Parenting and oral hygiene

Sometimes, while doing the most mundane things, an entire series of events—starting at the mundane thing and ending somewhere else—pops into my head. Like this one.

As a kid, I never learned how to floss.

Probably my dentist Dr. Silver taught me, along with some dollops of shame about my general oral hygiene habits. He told me I’d never have a boyfriend with gums like that. 

I had no problem attracting boyfriends. I guess they had different priorities.

At home, I had a toothbrush, toothpaste, and mouthwash. Red ACT. Cinnamon? The brand where you squeezed the mouthwash into the top section until you had the right portion. 

No floss.

My dad had floss. I found it when looking for something else in their medicine cabinet.

I don’t remember witnessing my dad’s oral care habits. Nor do I remember him going to the dentist, either for checkups or for issues. This doesn’t mean he didn’t go—just that it wasn’t on my radar.

My mom had all sorts of issues and took us to the same dentist she went to. Dr. Silver got to witness generational poor oral hygiene habits.

Why this interests me now—beyond a desire to have those habits come more easily—is how that dynamic played out within and between my parents.

Maybe, like everything else, they fought about it. I overheard a lot of arguments but certainly not all of them, so it’s possible I just missed them arguing about the kids flossing.

Maybe it was simply mom’s job because she was the mom and she was in charge of child-rearing. In that same vein, maybe he had no idea we didn’t floss. He made enough mentions through my adolescence of being aware of what was in our bathroom trash that this possibility seems unlikely.

There were a lot of skills that he mocked me for not having in parts of life where I was neither taught nor given the leniency to experience and learn. Maybe this was one of those skills that he thought was somehow magically implanted. I wonder what the timeline is on those lessons and skills. Does the Knowledge Fairy just dump them in your head one night and you wake up enlightened? Do you know that you know new things? So many questions.

Maybe he assumed that flossing was “something everyone does” because he did it and (presumably) his parents did it and, like the magical lessons I was supposed to know without learning, I would be part of “everyone” … later?
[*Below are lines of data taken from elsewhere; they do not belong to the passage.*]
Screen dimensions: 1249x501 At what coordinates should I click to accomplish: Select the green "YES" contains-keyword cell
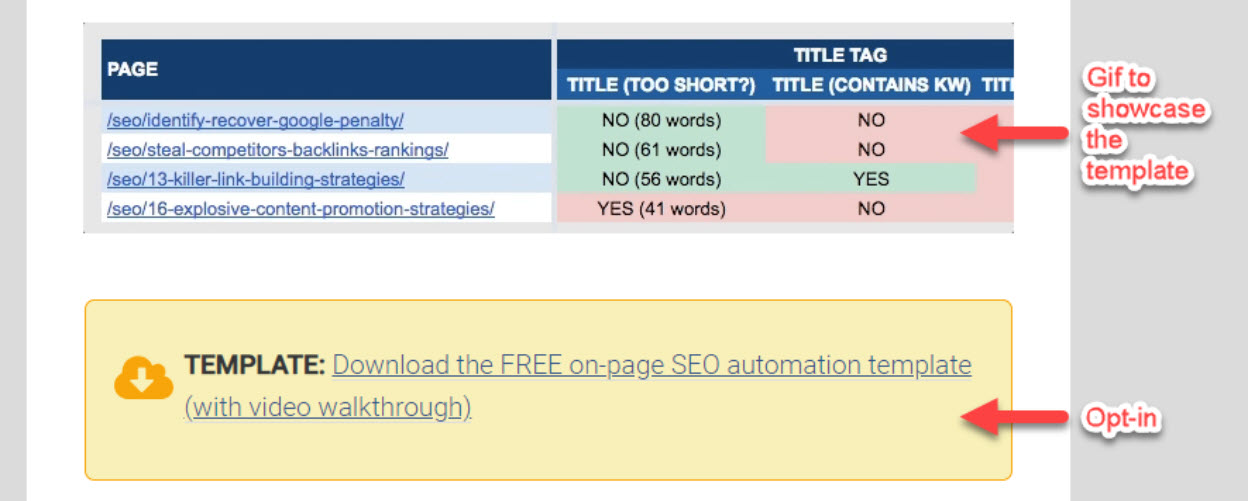(x=871, y=180)
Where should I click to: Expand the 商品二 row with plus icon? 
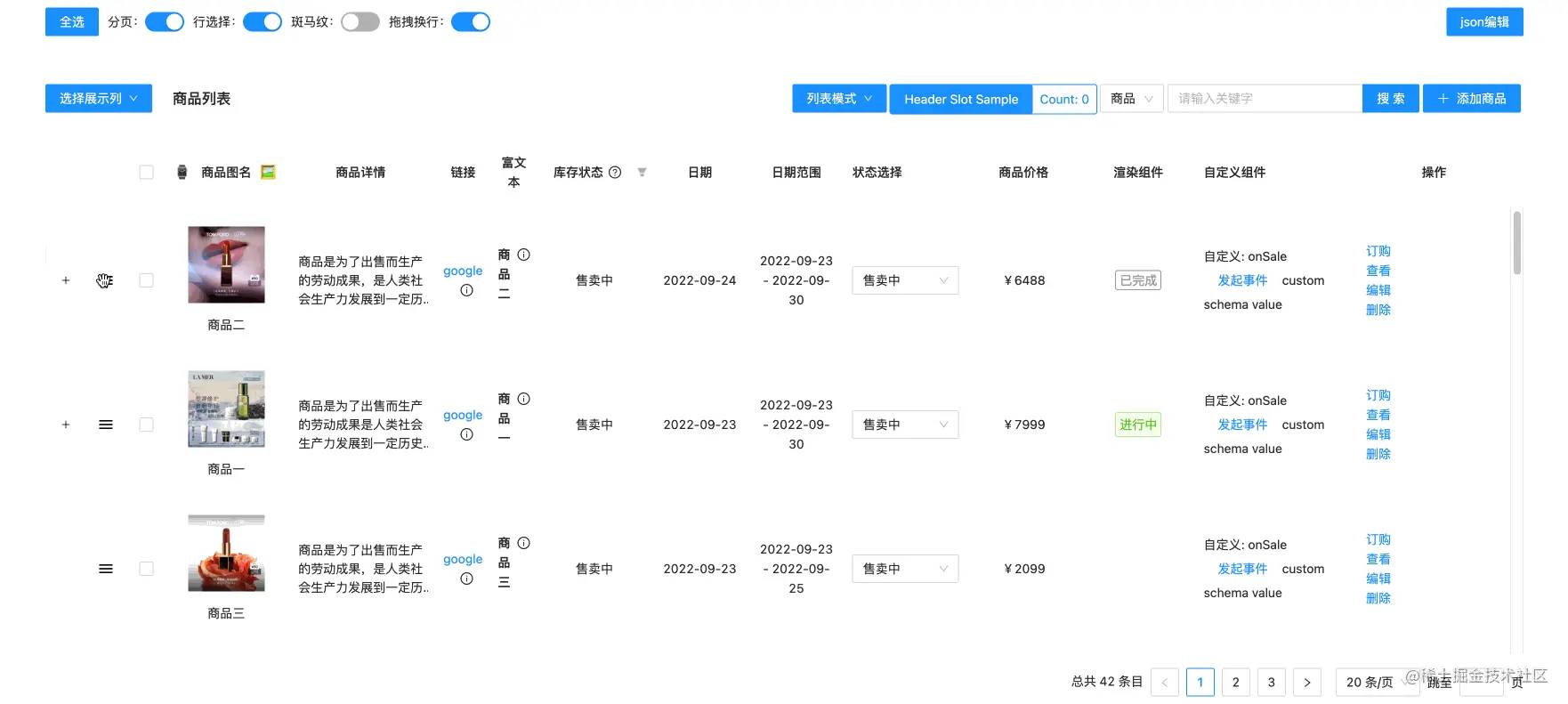[66, 280]
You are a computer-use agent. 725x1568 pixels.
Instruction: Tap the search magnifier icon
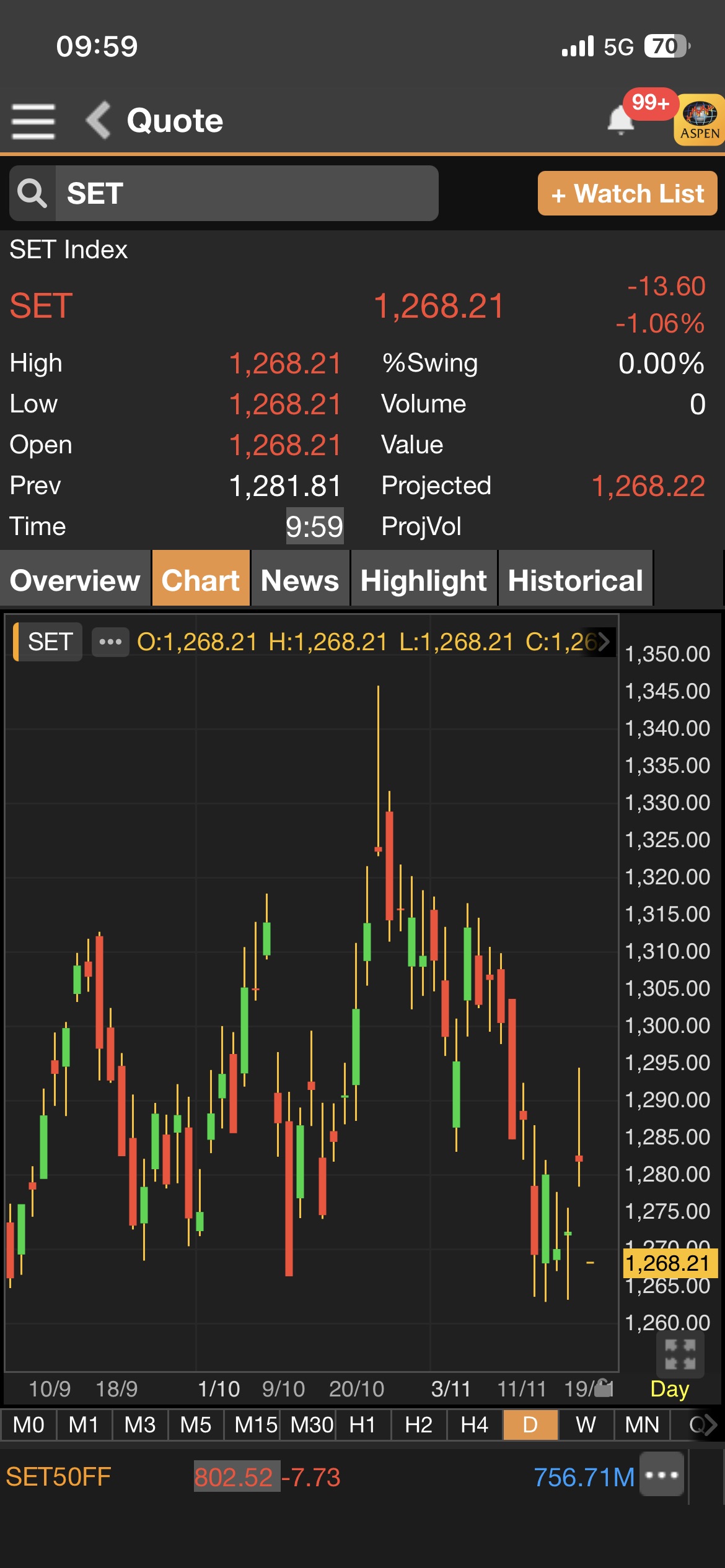(32, 194)
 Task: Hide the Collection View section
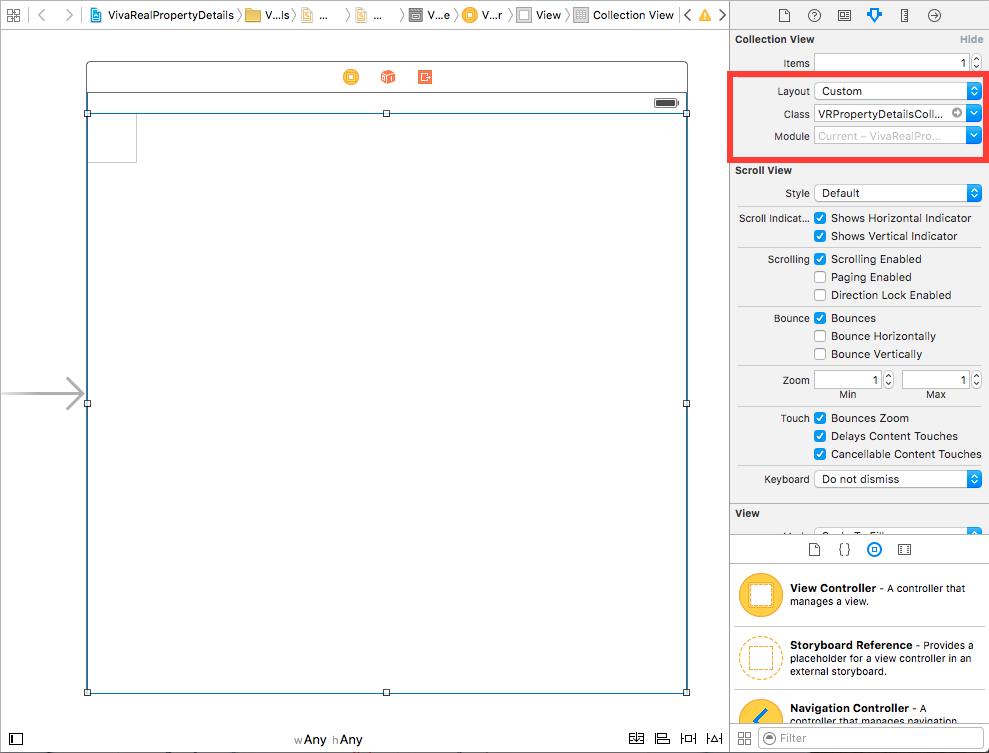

Surely he knew that my mom didn’t floss, which eliminates the “everyone does it” argument?

Maybe whether or not we flossed wasn’t important to him one way or the other.

I wonder a lot of random things.

What sorts of things did your parents assume you’d learn without anyone teaching it? (I’m sure most aspects of sex are on most people’s lists.) What sorts of things do you assume your kids are going to pick up without being taught?